Was hat das alles mit dem Thema zu tun? Das kommt jetzt und zwar mit den Touristen. Bis auf 100km sind die Hotelburgen schon an den Rand des Taurusgebirges rangekommen. Bei den Hunden aus den Dörfern gibt es ganz klar auch das Problem der ungewollten Vermehrungen --> Überpopulation. Diese Hunde wandern dann. Natürlich wandern die dahin, wo die Touristen (--> Nahrung) sind. Das Nahrungsangebot ist riesig --> also vermehren sich eifrig u. a. mit den Haushunden (Mode-/Rassehunde) vor Ort. Die Zahl der Hunde steigt an und Tierschützer sehen das Problem.
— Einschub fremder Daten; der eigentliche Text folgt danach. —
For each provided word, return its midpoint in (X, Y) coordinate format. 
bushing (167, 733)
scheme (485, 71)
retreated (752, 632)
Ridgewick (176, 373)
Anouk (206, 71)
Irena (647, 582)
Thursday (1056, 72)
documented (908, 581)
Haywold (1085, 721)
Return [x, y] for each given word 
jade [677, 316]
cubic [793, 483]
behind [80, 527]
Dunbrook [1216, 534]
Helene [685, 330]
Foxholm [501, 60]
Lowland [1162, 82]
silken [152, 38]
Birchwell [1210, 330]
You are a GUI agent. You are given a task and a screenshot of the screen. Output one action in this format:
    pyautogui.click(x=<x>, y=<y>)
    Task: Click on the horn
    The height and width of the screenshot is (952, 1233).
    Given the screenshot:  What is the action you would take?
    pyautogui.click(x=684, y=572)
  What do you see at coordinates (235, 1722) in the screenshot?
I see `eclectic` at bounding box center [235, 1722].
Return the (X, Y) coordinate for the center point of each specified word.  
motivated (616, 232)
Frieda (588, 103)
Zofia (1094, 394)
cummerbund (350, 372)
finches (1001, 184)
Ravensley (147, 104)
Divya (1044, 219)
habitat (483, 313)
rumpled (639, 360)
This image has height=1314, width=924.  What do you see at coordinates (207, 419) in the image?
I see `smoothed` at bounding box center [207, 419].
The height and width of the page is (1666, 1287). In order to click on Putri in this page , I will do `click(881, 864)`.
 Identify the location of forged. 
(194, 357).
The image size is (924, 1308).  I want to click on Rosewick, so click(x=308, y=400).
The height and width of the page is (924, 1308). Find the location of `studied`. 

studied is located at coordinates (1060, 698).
Gelindert wird das Problem durch Kastrationen. Aber es wird auch ins Ausland adoptiert.
Jetzt wird es rund: Viele Türkenhunde, die ich hier kennen gelernt habe, weisen Fragmente der o. g. Faktoren auf. Man sieht ihnen ihre Vorfahren häufig an (Hirtenhund), sie sind häufig extrem wachsam, loyal und anderen Hunden gegenüber sehr selbstbewusst (daher das mit der T-Stellung), aber nicht aggressiv! Nochmal: diese regionstypischen Eigenschaften kann man wirklich nur in Nuancen sehen, ist aber – je mehr Hunde man so im Laufe der Jahre trifft – immer deutlicher sichtbar.
Noch ein Beispiel: Griechenland. Hier werden die Streunerhunde weniger geduldet, werden oft als Plage wahrgenommen und sind auf den Dörfern weniger so integriert wie z. B. in der Türkei. Häufig sind es die Männer, die die Hunde verjagen (sehr häufig zu sehen: der typische gr. Macho, der nach einem Hund tritt). Die Streuner in Gr. sind auch sehr beliebte Jagdziele. Lange Rede, kurzer Sinn: Viele gr. Streuner haben Probleme mit Männern. Auch leben die Griechenhunde häufig in großen Gruppen. Also ist Sozialverhalten unter Artgenossen ein großes Thema bei denen. Das bestätigen wiederum auch die vielen GR-Hundehalter, dass ihre Hunde extrem verträglich mit anderen Hunden sind. Typisch eben.
Rumänien: Auf dem Land siehst du dort wirklich in jedem zweiten Vorgarten angebundene Hunde. Sie bewachen Hühnerställe oder sonstiges Nutzvieh. In den Bergen ist es so ähnlich, wie in der Türkei. Die Hunde bewachen die Dörfer und beschützen die Menschen z. B. vor Wölfen. Siehe das ausführliche Türkei-Beispiel oben. Eine großen Unterscheid zur Türkei gibt es: der Tourismus hat in Rumänien weniger Einzug gehalten – es scheint also weniger Durchmischungen mit anderen (Mode)Rassen zu geben. In rum. Städten oder auf dem Land siehst du aber auch viele Hundegruppen (also so ähnlich wie in GR, daher das GR-Beispiel), das wiederum ist in der Türkei dagegen weniger der Fall. Viele Rumänenhunde, die ich gesehen und erlebt habe, erinnern mich auch stark an die Türkenhunde, mit dem Unterschied, dass sie etwas kleiner und „verträglicher“ sind. Außerdem empfinde ich die rum. Hunde als sehr genügsam und anhänglich und auch das lässt sich wieder mit der anspruchslosen Vergangenheit im Hundeleben vor Ort herleiten.
Wenn ich jetzt mit Auslandshunden zu tun habe, frage ich schon nach der Nationalität, weil das manchmal sehr aufschlussreich sein kann. Trotzdem spielt die individuelle Geschichte immer noch die mit Abstand größte Rolle für das Wesen der Bellos.